Sitting on the sand at the bank of the fjord can work as a time travel machine, at least for me; deep water layer after layer has witnessed centuries passing by being there for unknown times, a deep gaze at it can give the feeling that waves are mocking at your tiny existence for such a small period and yet to see your might and fight.
I heard ancient sight was discovered and few big boats have been excavated which were buried under the sand and they are displayed in Oslo at Viking Museum.
They called Oseberg, Gokstad, and Tune, Oseberg and Gokstad are the oldest and best-preserved ships in the world, Tune is only a few boards and fragment left-back.
All ships are built in the 9th century. All three ships were excavated from the Oslo Fjord region between the end of the 19th century and the start of the 20th century.
The Oseberg ship was found in 1904 outside Tønsberg in Vestfold. The archaeologists who excavated it quickly realized that this was the most beautiful Viking tomb ever found.
When the Gokstad ship was built around the year 890 AD the Viking Age was in full swing. It was a flexible and fast ship suitable for sailing on the high seas.
Since I get to know this information, I was longing to see up close and feel all the voyages that have been made on those boats.
My first encounter with Gokstad was magical
I consider myself lucky that I visited the Viking Museum in September 2021 and it gets closed in October 2021 for five years. According to their official website “The Viking Ship Museum closes on October 1 for renovation and will reopen in 2025 as “The Museum of the Viking Age”. Parts of the exhibition will be dismantled and moved to magazines during the construction period. The wing that showed the objects from the grave finds is therefore inaccessible to visitors”.
My first encounter with Gokstad was magical, right after the entrance of the museum in a huge hall a grand ship is calmly placed, even being displaced its ambiance is so powerful that it forces you to make eye contact for quite some time. For better communication, there were stairs going up to small corner balconies from where one can see on level bases, the inner and outer traces of history. The museum halls are made in a letter T shape. One big hall at the entrance and two halls at the end of the first one, right and left.
The second hall on the right side displayed another ship but with the trajectory of the Viking Age. The idea of figure and ground was reversed by placing the ship as ground and ceiling and three walls as figures. The assimilation effect created by the 3D images projected on the ceiling and wall was pulling the viewers to travel backward. The gigantic waves projected on the ceiling and wall are giving the illusion that the ship is sailing.

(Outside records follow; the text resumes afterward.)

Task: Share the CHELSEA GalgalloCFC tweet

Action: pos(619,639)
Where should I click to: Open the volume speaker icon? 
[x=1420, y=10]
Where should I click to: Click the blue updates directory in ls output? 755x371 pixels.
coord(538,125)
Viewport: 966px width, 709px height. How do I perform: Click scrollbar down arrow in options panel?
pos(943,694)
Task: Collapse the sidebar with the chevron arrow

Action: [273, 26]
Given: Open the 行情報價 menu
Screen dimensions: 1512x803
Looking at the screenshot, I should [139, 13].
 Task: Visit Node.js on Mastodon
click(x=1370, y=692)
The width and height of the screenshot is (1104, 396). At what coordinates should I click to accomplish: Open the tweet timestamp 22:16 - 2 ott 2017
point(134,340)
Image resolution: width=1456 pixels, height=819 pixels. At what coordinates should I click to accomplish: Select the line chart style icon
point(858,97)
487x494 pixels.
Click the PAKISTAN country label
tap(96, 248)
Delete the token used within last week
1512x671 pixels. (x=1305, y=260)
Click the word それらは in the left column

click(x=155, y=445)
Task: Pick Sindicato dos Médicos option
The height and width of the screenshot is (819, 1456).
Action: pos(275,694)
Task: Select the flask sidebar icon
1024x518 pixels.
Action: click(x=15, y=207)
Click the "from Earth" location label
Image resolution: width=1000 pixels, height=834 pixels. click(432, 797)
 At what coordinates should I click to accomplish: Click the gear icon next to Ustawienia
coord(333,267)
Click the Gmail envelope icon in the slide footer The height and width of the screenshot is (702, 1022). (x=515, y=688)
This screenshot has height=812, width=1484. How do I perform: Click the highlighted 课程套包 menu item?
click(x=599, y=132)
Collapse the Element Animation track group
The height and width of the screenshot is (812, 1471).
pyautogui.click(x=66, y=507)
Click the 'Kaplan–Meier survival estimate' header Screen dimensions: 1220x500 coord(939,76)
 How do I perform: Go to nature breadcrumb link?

The circle of life from birth to death has been displayed in relevance to ship. The prime time of life like youth has been assimilated with the fight, struggle, and battles. Death has been shown a dead body rowing away on the mercy of waves. The sound effect was spell bounding.
The displacement which was evident in the first hall was compensated by the fjord effect created by digital technology. The historical objects always give the feeling of misery related to displaced but if a museum curator can overcome that, the object seeing can become a living, breathing experience.
Visiting a museum does not merely give me the pleasure of having a journey to the past of the visiting lands rather it tells me different eras visiting lands have gone through for reaching a place where they are today and how do they present their past for linking it to their present.
Jeanne Frank is a French History and Arts photographer. She believes that the best introduction to art is to stroll through a museum and I trust her vision for my further exploration of Art through museums in more places I would travel to in the future.